_Try it_:
Everything in the entries except the pictures must be repeated exactly.

_Data records_:
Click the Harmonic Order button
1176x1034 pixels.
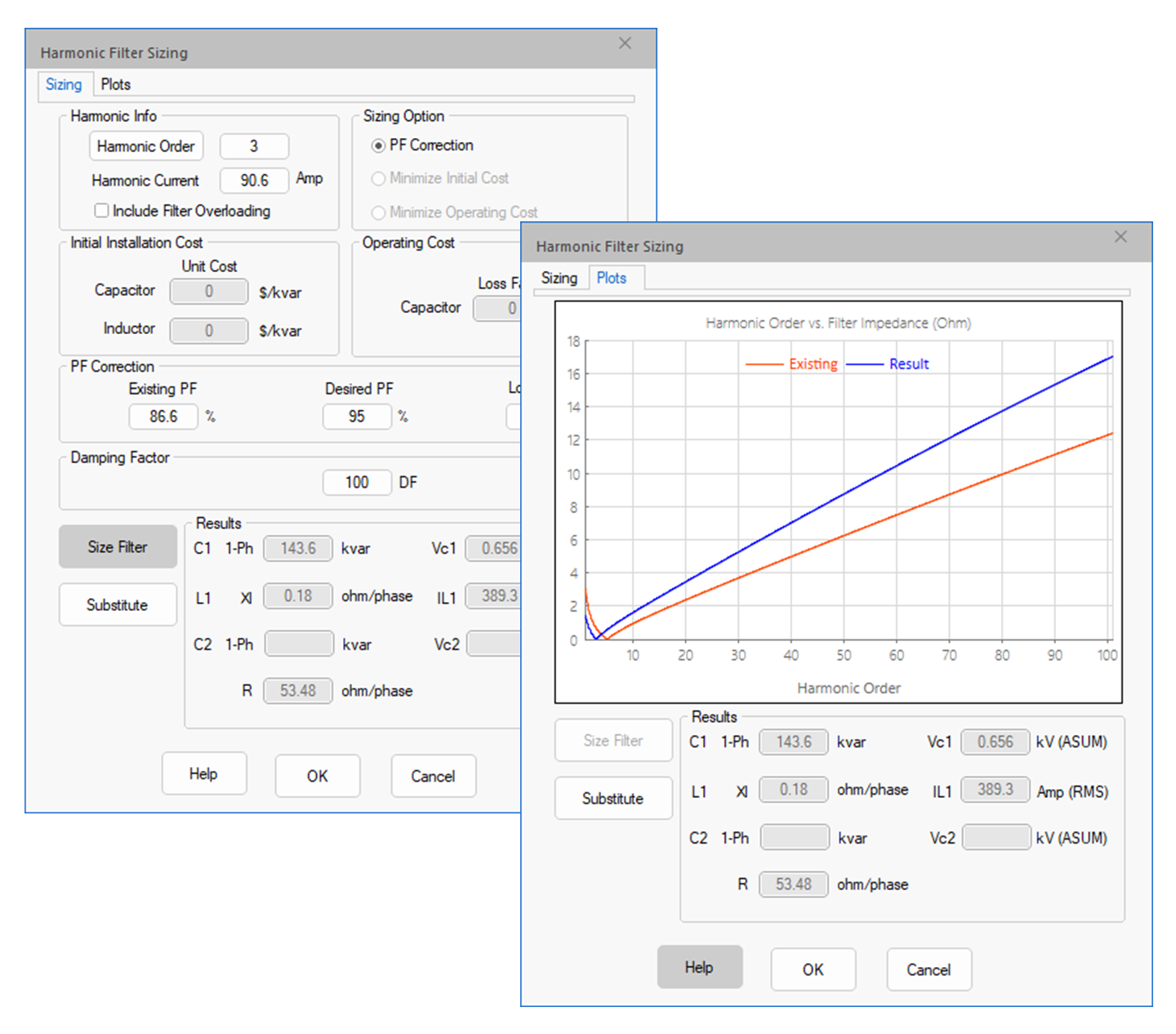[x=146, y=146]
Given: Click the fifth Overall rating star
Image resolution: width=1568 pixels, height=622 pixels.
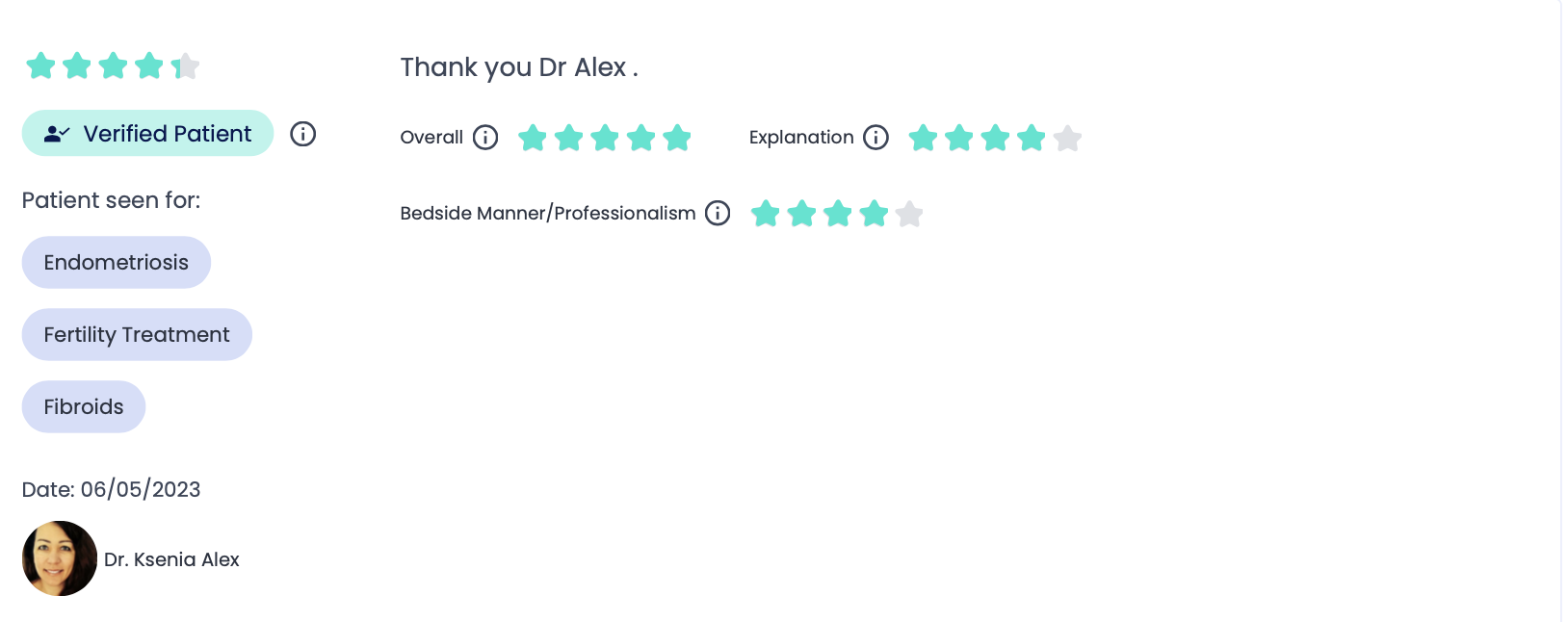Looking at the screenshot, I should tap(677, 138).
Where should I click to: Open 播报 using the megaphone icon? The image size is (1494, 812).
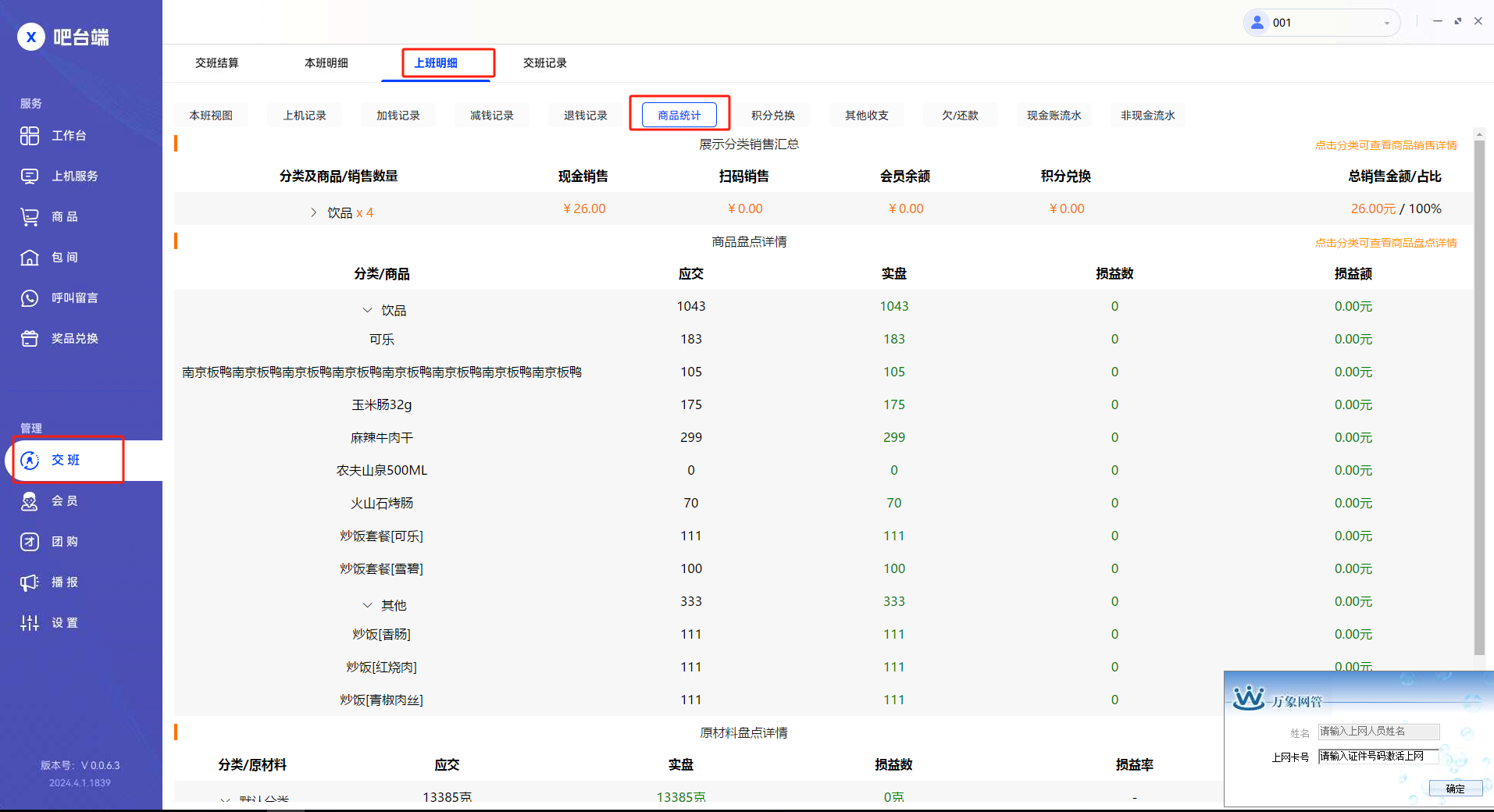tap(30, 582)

_Task output_:
Click the Harmonic Order button
1176x1034 pixels.
[x=146, y=146]
Given: Click the fifth Overall rating star
Image resolution: width=1568 pixels, height=622 pixels.
Looking at the screenshot, I should tap(677, 138).
Where should I click to: Open 播报 using the megaphone icon? The image size is (1494, 812).
tap(30, 582)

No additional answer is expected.